An experiment of nature: brain anatomy parallels cognition and behavior in Williams syndrome

Abstract

Williams syndrome (WS) is a neurogenetic-neurodevelopmental disorder characterized by a highly variable and enigmatic profile of cognitive and behavioral features. Relative to overall intellect, affected individuals demonstrate disproportionately severe visual-spatial deficits and enhanced emotionality and face processing. In this study, high-resolution magnetic resonance imaging data were collected from 43 individuals with WS and 40 age- and gender-matched healthy controls. Given the distinct cognitive-behavioral dissociations associated with this disorder, we hypothesized that neuroanatomical integrity in WS would be diminished most in regions comprising the visual-spatial system and most "preserved" or even augmented in regions involved in emotion and face processing. Both volumetric analysis and voxel-based morphometry were used to provide convergent approaches for detecting the hypothesized WS neuroanatomical profile. After adjusting for overall brain volume, participants with WS showed reduced thalamic and occipital lobe gray matter volumes and reduced gray matter density in subcortical and cortical regions comprising the human visual-spatial system compared with controls.
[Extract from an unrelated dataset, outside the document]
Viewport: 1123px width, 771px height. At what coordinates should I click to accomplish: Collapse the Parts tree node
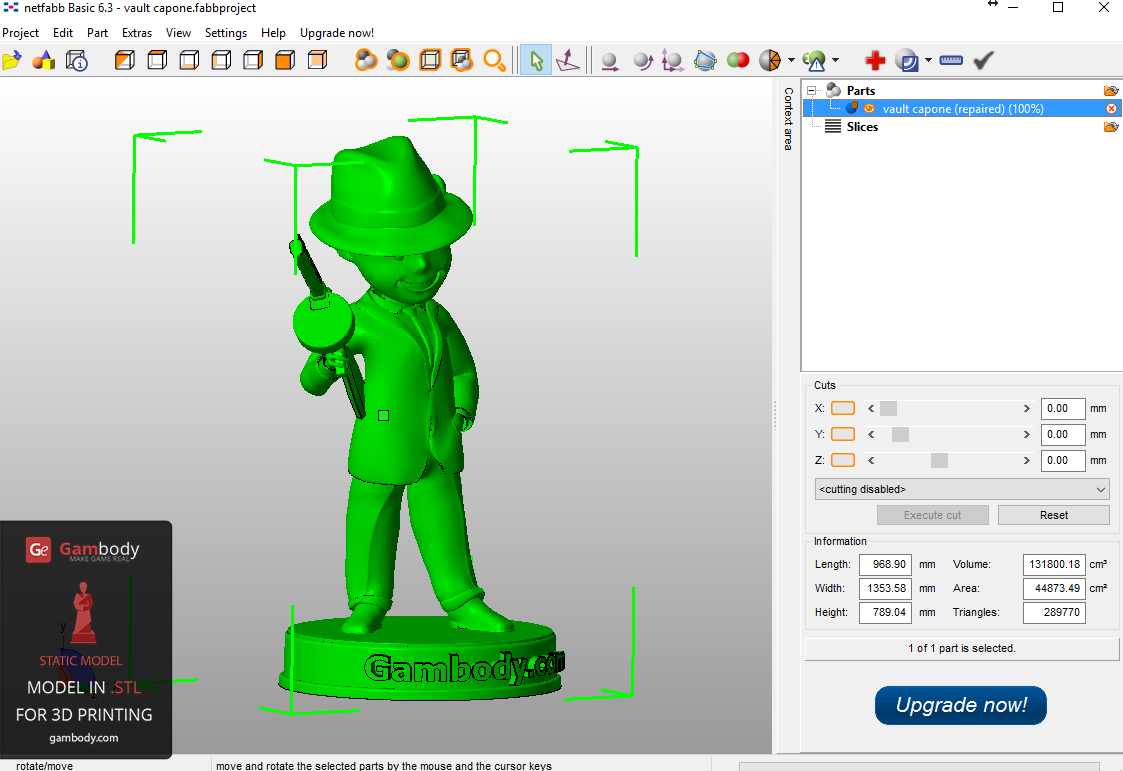(812, 91)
The WS group also showed disproportionate increases in volume and gray matter density in several areas known to participate in emotion and face processing, including the amygdala, orbital and medial prefrontal cortices, anterior cingulate, insular cortex, and superior temporal gyrus. These findings point to specific neuroanatomical correlates for the unique topography of cognitive and behavioral features associated with this disorder.

Figure1.

a shows the subdivisions of the prefrontal cortex as specified by a coronal delimiting plane corresponding to the most anterior extent of the genu of the corpus callosum and three axial planes coincident with or parallel to a line passing through the anterior and posterior commissures. Each axial plane was determined at the same location for each participant after fitting the Talairach proportional grid system (Talairach, 1988) to a positionally normalized 3D dataset (D, dorsal; MS, middle-superior; MI, middle-inferior; O, orbital). b shows the four measured segments of the cingulate gyrus. Similar to the prefrontal components, cingulate subdivisions were determined for each participant from coronal planes corresponding to specific Talairach atlas landmarks (VA, ventral anterior; DA, dorsal anterior; M, middle; P, posterior).

Figure 2.

Distribution of brain volumes (calculated in cubic centimeters) in WS and control (Con) groups. Total brain and occipital gray volumes are significantly reduced in WS, whereas amygdala and ventral prefrontal gray volumes are significantly increased compared with controls.

Figure 3.

a, b, Representative parasagittal images (at the same anatomic location) from a young adult control participant (a) and an age- and gender-matched participant with Williams syndrome (b). Horizontal line on each image shows the location of the plane defined by the AC and PC. Arrows point to the location of parietal-occipital fissure. Note the relatively greater amount of ventral prefrontal tissue inferior to the AC-PC plane and the disproportionately small occipital lobe (posterior and inferior to the parietal-occipital fissure) in the participant with Williams syndrome.

Figure 4.

Results of voxel-based morphometry analyses. a, Regions where controls showed greater gray matter density compared with WS. b, Regions where WS participants showed greater gray matter density compared with controls.